(Besprechung: Heiko
Lehmann)
Die politische Situation im östlichen Teil
Deutschlands
Die sowjetisch besetzte Zone hatte gleiche
Bedingungen nach der Niederlage 1945 wie der westliche
Sektor. Durch immense Reparationsleistungen an die
Sowjetunion war der Ausgangspunkt für einen Neuanfang
jedoch bald im traditionell schwächer industrialisierten
Osten ungünstiger als im Westen. Die Gründung der
DDR am 7. Oktober 1949 als Antwort auf die Gründung
der BRD einige Monate früher isolierte das Land politisch
vom Westen. Mit der Roten Armee im Land blieb den
Gründern keine andere Wahl, als sich an das Russland
Stalins zu binden und die DDR zum sowjetischen Satellitenstaat
zu machen. Daß die Sowjetunion anfangs mit Schwierigkeiten
rechnete, zeigt die Tatsache, daß sie den Sohn des
1. Präsidenten der DDR, Wilhelm Pieck, in einem ehemals
faschistischen (nun sowjetischen) Internierungslager
als Geisel festhielten. Schon bald drängte man sich
danach, zu Willen zu sein - und das betraf auch den
paranoiden Judenhaß des ehemaligen Seminaristen Dlugaschwili.
Juden in der DDR
Die diesbezügliche Politik entvölkerte die
jüdischen Gemeinden der DDR weitestgehend, vor allem
bis zum Bau der Mauer und nach dem Sechs-Tage-Krieg
flohen jüdische DDR-Bürger aus dem Land. Der Slansky-Prozeß
in Prag hatte den paranoiden Charakter des Umgangs
mit Juden gezeigt, und die Angst, Ähnliches könne
in der DDR geschehen, war begründet. Gab es nicht
in Polen schon unmittelbar nach der Befreiung der
Konzentrationslager wieder Pogrome?
Anfänge jüdischer Musik in der
DDR
Und doch existierte in der DDR so etwas wie
ein offizielles jüdisches kulturelles Leben. Die nach
ihrer Befreiung aus dem KZ mit ihrer Familie in die
DDR ausgewanderte Amsterdamer Jüdin Lin Jaldati
hatte im KZ Jiddisch gelernt und sang jiddische Lieder
vor einem deutschen Publikum in der DDR. Lin Jaldati
war überzeugte Kommunistin, sie stellte ihre Kunst
in den Dienst der DDR, doch ihre Warmherzigkeit, Ehrlichkeit
und ihre Ausstrahlung ließen sie ihr Publikum außerhalb
offizieller Veranstaltungen finden. Lange Zeit war
sie, die von ihrem Mann Eberhard Rebling am Klavier
begleitet und später mit ihren zwei Töchtern Katinka
und Jalda auftrat, die einzige Interpretin jiddischer
Lieder in der DDR. Nach Israels Sechs-Tage-Krieg bekam
sie ein Auftrittsverbot, weil alles Jüdische unter
dem Verdacht stand, zionistisch zu sein.
Und doch begann sich sehr langsam in
der DDR eine kleine Gruppe von Menschen herauszukristallisieren,
die sich jiddischer Literatur und Musik zuwandten
(u.a. auch Wolf Biermann). In den achtziger
Jahren konnte man durch die Hinzugewinnung einer Reihe
jüngerer Leute bereits von einer eigenen Szene sprechen.

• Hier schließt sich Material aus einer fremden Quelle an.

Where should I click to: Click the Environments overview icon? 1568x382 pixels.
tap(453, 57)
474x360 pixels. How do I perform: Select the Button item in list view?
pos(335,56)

Die folgenden Namen sind lediglich Beispiele:
Der Dichter Jürgen Rennert stieß auf
der Spurensuche deutschen Kultur- und Menschenhasses
auf Jiddisch und wurde zu einem der besten deutschen
Nachdichter aus dem Jiddischen. Unter anderen übersetzte
er Scholem Alejchem, Mark Rasumny und den rumänischen
Dichter und Chefdramaturgen des Bukarester Jiddischen
Theaters, Israel Bercovici. Er war 1987 Mitbegründer
der (Ost-Berliner) "Tage der jiddischen Kultur"

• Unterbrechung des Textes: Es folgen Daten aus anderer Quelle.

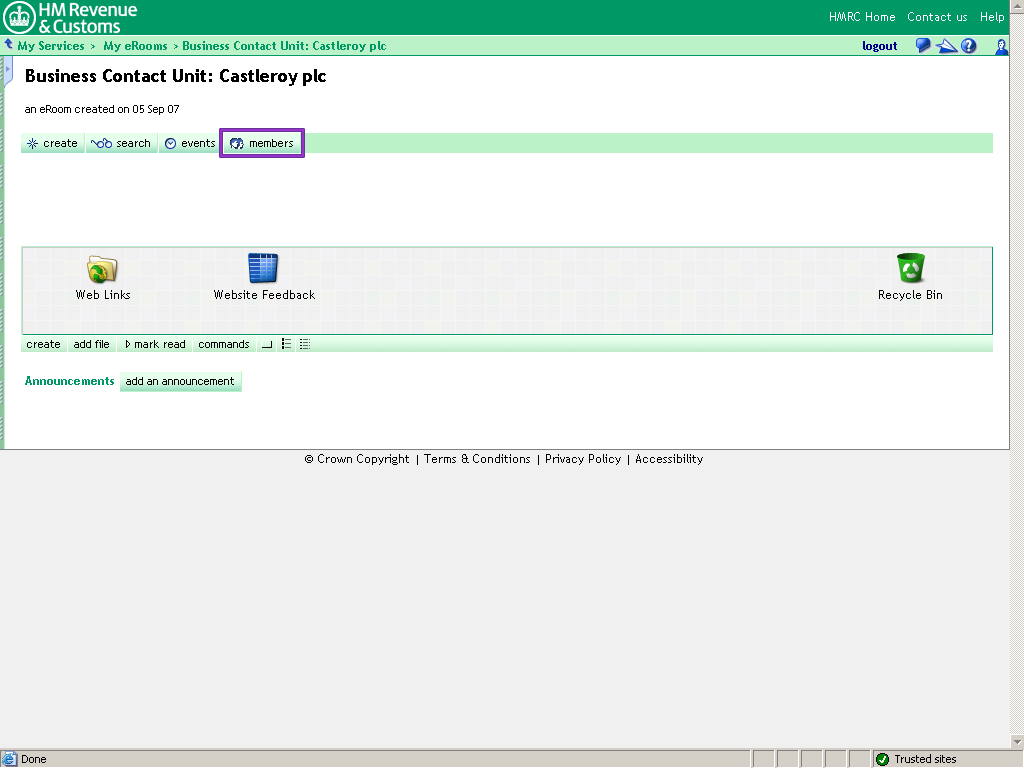
Task: Navigate back to My eRooms breadcrumb
Action: click(x=135, y=45)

(u.a. mit Lin Jaldatis Tochter Jalda) und hat wesentliche
Impulse für die Beschäftigung mit jüdischer Kultur
gegeben (siehe auch: www.rennert.de).
Ilona Schlott in Leipzig
stellte jiddische Liedprogramme zusammen. Dieter
Pichowski aus Magdeburg war gleichfalls Sänger,
der sich vor allem mit der Liturgie beschäftigte.

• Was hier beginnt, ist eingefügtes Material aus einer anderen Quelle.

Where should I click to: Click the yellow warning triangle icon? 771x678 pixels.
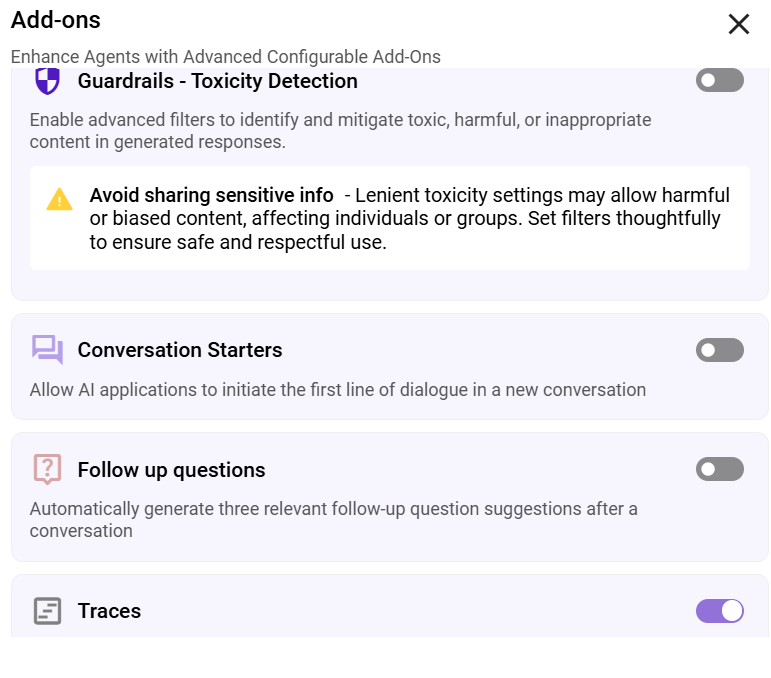point(59,199)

In Leipzig existierte der Leipziger Synagogalchor,
dessen Mitglieder allesamt nichtjüdisch waren. Gleichfalls
in Leipzig lebte Hubert Witt, der aus
dem Jiddischen übersetzte und 1978 die Sammlung "Der
Fiedler vom Getto" herausbrachte.
Seit Anfang der Achtziger beschäftigt
sich der Berliner Karsten Troyke mit
jiddischen Liedern. Er war der erste, der diese Lieder
nach dem Vorbild von Esther Ofarim und Peter Roland
in einen internationalen Kontext stellte (das er "Eigene
Lieder und Lieder der Welt" nannte und mit dem
er Anfang der neunziger Jahre in einer festen Veranstaltungsreihe
Erfolge feierte). Troyke lernte Jiddisch und war Mentor
einer ganzen Reihe von Ostberliner SängerInnen (u.a.
Suzanna).
1984 gründete sich ein Trio namens AUFWIND,
das neben jiddischen Liedern ein Hauptaugenmerk auf
deren Instrumentierung und Arrangement legte. 1988
verstärkte man sich mit einem Klarinettisten und einen
Bassisten, womit das meines Wissens erste deutsche
Nachkriegs-Klezmerensemble geboren war. Die Materialsuche
war schwierig. Westliche, vor allem amerikanische,
Quellen standen nicht zur Verfügung, Platten aus dem
Westen kamen oft nicht an (AUFWIND waren in Kontakt
mit Manfred Lemm), in der DDR gab es nicht viel. Da
der Weg nach Westen versperrt war, ging man nach Osten
und suchte dort nach Spuren jüdischen Lebens. Meist
fand man nur Spuren ehemaligen Lebens, doch es gab
Überlebende in Bukarest und Warschau, die mit den
"anderen Deutschen" sprachen, sich die Lieder
anhörten und sie ermutigten, weiterzumachen.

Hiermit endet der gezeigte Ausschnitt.